Jesus Christ Superstar

As a long-time fan of Broadway musicals – my mom started taking me to NYC when I was just 14 – I was thrilled to see the Easter evening production of Jesus Christ Superstar on NBC. To be fair, this is really more an opera than a musical, since there is no dialogue. For me, musicals were the gateway drug that led to my love of opera as a late teenager.

I have never liked hard rock, but that’s not a problem for me in this score. Andrew Lloyd Webber is a great lyricist, making sure that the thematic material doesn’t get lost in a sea of sound. That’s especially important in a musical style with off the charts decibels! As for the telling of the story, some may not care for Webber’s spin on the characters, which is decidedly more subjective than told in the Bible passages from which they derive. That subjective basis, however, forms how each character is defined by the choices of melody, harmony, and word painting. Richard Wagner would have to tip his hat. However, without equally good musicians to bring these qualities out all would be lost. That includes the amazing rock orchestra, playing in the multi-level cubes and strolling on stage.

I didn’t have a problem with the mish-mosh of voice casting that I read lambasted in other reviews. I found it really fun to see a cast of mostly non-Broadway singers acting in these roles. It’s not such a stretch since film versions of musicals often feature film stars over stage actors. I found the minimalist sets to be quite conducive to the on-stage action. That allowed a poignancy on those few dramatic moments, like the dangling ladder symbolizing Judas’s hanging and the opening and closing of the walls in the image of a cross after the crucifixion.

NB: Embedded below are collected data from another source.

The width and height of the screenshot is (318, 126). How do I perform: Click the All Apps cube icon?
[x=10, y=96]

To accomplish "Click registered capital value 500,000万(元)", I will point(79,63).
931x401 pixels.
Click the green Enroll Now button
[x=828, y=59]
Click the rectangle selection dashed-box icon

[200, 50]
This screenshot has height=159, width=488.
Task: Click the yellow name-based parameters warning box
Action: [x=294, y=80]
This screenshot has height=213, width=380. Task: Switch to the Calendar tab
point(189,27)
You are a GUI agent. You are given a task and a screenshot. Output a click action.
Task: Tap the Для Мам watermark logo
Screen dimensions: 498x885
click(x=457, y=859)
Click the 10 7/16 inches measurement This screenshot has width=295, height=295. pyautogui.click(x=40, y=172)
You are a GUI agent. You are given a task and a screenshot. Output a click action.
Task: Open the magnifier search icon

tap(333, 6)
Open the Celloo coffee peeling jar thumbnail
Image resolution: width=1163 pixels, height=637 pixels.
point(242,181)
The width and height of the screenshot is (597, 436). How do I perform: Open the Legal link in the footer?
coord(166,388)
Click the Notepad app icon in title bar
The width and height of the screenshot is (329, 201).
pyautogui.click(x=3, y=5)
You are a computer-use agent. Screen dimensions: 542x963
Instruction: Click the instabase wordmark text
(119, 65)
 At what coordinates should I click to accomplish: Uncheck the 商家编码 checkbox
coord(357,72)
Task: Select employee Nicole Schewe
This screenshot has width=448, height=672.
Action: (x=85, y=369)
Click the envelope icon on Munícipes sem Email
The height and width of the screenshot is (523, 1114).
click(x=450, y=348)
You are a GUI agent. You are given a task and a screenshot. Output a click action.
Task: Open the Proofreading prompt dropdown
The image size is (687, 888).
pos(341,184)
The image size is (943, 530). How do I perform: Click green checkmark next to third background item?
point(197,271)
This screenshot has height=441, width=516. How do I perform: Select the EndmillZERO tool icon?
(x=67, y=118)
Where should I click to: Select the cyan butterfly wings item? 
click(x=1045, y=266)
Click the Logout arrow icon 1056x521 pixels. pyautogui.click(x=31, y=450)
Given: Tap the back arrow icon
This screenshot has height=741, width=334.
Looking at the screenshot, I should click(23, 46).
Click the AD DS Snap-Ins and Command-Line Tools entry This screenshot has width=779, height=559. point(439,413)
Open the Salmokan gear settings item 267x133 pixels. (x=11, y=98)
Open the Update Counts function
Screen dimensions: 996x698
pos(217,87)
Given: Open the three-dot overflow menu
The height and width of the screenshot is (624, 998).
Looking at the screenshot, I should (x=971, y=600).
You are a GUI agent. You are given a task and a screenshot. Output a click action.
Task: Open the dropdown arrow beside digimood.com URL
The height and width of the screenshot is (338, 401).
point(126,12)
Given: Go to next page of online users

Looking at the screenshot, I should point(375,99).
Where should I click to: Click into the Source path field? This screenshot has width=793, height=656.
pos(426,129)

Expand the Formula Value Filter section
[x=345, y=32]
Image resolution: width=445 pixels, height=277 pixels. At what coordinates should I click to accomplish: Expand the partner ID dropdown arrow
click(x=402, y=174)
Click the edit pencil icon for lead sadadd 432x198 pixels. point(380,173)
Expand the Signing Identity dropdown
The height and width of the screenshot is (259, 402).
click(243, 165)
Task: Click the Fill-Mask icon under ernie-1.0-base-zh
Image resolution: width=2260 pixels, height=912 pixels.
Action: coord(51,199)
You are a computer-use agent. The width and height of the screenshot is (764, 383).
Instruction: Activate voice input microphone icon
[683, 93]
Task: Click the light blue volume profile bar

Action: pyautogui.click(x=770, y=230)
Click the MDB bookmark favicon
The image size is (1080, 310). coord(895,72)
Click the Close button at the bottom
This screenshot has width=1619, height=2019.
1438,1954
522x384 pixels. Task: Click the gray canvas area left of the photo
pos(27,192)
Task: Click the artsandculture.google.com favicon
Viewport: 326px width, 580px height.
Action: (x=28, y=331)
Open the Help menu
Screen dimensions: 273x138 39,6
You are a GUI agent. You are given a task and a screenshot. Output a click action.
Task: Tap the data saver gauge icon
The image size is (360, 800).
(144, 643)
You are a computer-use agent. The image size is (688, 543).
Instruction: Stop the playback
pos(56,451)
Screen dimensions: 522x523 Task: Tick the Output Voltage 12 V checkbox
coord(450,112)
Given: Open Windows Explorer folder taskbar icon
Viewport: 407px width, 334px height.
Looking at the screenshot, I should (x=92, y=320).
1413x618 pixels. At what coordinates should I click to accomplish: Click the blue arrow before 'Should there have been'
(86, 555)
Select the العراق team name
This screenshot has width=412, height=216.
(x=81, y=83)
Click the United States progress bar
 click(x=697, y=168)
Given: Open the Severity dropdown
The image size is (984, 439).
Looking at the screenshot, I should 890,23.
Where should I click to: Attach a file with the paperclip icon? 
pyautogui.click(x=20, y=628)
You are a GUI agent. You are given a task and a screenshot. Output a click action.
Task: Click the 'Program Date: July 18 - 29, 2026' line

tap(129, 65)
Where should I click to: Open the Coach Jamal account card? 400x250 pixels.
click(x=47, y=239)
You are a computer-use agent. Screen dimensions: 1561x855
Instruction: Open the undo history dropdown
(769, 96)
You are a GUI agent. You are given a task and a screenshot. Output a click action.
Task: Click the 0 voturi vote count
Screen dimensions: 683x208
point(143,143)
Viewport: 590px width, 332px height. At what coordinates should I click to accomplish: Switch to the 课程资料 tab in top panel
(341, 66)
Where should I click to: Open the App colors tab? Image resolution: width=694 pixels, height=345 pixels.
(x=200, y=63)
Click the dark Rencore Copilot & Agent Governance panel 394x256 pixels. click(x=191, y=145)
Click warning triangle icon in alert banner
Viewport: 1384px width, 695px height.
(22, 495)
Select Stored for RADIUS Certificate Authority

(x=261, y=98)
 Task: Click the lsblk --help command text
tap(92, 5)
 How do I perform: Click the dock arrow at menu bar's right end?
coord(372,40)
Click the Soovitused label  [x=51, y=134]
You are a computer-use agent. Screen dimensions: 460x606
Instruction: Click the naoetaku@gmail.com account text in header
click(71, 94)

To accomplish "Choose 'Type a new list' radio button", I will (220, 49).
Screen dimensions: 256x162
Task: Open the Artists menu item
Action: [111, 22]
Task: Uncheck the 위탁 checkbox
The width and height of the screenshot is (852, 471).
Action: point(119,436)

Some fault the musical for not including the resurrection, ending just after the crucifixion. I think Webber made the right decision to end the story where the dramatic tension peaks, instead of insisting on telling what Christians would consider a complete story. People aren’t going to be swayed in their faith by a Broadway show — but they might be challenged by it. I personally struggled with the depiction of Pilate as too harsh and Judas as too lenient. Either way, it made me feel that I could have been either of those two characters and am not sure if I would have made better choices.

In any event, thank goodness there was a choice on TV other than Ben-Hur this Easter. I hope that the success of this production means the possibility for more live musical theater, performed just as it was done in front of an audience instead of on a sterile soundstage!